▶ **Task prompt**: Output verbatim the lines beginning at the one that contains "Sharon (553, 2441)" and ending at the last line of the material, inclusive of both.

○ ○ ○ ○

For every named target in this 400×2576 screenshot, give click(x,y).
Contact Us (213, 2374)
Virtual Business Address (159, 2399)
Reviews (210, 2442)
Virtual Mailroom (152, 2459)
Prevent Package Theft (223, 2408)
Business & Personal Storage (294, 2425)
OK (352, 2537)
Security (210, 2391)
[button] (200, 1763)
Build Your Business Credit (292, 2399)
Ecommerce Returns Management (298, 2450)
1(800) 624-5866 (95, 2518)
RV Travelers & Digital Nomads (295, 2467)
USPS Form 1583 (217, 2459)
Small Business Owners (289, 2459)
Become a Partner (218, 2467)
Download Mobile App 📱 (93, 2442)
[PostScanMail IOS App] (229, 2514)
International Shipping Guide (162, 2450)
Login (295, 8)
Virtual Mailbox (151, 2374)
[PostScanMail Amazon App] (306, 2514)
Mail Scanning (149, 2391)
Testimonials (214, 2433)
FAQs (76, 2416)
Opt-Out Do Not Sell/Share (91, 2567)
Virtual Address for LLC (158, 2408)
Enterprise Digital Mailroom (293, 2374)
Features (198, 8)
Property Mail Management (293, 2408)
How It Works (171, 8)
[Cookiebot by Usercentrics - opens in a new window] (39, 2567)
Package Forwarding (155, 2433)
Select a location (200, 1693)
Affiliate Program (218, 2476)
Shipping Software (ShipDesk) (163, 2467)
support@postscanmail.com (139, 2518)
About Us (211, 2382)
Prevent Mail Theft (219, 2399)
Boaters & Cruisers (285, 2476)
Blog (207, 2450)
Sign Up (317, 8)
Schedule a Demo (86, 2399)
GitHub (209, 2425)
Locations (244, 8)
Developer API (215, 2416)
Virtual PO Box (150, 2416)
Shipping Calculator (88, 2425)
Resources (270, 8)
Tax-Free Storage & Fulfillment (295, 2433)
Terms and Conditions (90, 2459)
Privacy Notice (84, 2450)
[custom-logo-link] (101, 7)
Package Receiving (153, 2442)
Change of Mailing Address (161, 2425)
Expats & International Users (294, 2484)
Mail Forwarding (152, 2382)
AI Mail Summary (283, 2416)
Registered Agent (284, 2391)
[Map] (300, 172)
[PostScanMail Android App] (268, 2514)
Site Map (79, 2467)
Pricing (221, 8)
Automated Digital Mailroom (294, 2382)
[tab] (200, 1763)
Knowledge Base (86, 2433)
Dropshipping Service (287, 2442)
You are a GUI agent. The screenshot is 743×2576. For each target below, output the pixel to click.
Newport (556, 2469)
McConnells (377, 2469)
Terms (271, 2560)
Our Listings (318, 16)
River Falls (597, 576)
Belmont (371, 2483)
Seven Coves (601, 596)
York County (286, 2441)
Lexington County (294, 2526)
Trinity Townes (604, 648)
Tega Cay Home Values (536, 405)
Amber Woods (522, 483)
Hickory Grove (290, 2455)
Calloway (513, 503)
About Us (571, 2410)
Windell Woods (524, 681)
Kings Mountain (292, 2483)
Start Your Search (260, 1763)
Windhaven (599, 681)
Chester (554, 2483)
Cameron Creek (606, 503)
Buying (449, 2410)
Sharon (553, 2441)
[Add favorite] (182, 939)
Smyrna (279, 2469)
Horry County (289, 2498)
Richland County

○ ○ ○ ○

▶ **Response**:
Sharon (553, 2441)
[Add favorite] (182, 939)
Smyrna (279, 2469)
Horry County (289, 2498)
Richland County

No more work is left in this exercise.